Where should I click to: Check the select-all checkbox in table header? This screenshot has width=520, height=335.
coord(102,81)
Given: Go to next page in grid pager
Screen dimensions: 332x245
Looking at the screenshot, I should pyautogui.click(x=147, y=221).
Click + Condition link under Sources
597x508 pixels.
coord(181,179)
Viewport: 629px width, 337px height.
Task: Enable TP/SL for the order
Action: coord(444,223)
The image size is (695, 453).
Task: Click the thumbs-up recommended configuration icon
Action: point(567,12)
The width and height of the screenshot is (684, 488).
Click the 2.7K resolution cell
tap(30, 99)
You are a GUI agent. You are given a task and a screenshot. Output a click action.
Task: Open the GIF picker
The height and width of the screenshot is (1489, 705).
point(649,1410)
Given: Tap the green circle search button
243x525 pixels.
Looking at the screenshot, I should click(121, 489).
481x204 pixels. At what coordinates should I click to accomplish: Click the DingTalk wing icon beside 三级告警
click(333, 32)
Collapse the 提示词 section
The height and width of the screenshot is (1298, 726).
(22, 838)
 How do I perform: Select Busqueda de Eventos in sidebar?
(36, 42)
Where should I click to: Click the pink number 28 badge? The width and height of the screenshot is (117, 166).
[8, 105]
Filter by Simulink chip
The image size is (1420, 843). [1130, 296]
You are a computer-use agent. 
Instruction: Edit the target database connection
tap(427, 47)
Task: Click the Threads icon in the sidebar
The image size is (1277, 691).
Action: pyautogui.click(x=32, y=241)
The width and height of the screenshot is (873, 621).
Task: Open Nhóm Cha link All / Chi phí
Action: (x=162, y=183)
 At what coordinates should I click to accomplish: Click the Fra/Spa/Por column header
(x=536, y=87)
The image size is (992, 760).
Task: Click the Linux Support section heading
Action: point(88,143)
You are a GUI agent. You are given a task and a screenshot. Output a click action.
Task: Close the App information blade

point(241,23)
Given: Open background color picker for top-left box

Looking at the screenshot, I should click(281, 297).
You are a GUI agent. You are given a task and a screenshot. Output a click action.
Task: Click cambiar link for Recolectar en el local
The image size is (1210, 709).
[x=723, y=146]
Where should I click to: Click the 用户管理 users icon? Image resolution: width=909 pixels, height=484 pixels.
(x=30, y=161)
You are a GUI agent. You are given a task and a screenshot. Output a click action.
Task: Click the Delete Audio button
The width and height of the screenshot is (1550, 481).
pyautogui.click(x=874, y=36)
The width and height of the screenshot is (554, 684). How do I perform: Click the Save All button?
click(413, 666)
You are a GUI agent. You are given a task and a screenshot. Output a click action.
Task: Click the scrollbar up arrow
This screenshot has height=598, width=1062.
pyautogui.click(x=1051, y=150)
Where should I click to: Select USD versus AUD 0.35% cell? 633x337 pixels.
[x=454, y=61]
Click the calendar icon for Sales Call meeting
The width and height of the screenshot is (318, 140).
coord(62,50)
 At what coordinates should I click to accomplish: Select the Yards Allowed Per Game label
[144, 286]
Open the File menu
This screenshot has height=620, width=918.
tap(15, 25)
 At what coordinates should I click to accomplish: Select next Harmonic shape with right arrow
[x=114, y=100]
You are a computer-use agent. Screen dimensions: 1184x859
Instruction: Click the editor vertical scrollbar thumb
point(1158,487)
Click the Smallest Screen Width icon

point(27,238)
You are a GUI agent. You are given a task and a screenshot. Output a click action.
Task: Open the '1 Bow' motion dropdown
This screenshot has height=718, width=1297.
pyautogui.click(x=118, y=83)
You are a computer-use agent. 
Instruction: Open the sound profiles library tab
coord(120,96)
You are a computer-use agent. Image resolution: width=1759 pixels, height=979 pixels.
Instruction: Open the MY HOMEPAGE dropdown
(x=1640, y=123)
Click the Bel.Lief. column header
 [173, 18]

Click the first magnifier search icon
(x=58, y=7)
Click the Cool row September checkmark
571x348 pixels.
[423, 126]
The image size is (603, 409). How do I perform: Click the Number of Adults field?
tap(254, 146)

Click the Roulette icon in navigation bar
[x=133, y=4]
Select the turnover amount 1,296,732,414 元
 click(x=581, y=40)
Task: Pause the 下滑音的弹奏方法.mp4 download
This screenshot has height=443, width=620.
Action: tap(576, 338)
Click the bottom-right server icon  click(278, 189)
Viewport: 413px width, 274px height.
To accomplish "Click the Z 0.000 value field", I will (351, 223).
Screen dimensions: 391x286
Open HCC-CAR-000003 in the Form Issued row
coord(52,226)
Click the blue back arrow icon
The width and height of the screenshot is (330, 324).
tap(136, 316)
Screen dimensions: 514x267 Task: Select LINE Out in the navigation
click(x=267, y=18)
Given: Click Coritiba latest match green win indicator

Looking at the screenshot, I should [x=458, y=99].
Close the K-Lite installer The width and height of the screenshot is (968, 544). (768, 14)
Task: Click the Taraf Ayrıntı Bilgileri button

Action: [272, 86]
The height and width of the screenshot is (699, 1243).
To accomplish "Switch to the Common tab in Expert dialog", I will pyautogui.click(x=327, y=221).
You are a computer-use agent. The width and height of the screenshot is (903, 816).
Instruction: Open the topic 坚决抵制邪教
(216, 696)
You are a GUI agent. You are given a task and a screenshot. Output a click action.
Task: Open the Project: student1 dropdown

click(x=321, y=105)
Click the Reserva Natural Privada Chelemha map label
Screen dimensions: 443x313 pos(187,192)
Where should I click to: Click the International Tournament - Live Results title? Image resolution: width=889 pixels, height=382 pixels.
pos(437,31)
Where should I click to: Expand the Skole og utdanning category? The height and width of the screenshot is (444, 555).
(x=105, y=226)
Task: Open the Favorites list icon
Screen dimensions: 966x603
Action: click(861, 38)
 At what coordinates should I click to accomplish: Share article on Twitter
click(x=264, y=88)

· · · · · · ·

WHAT IS NEEDED: How many lines in the listing above include the word "computer"? Respond with the number and nothing else.

FINISHED TASK: 5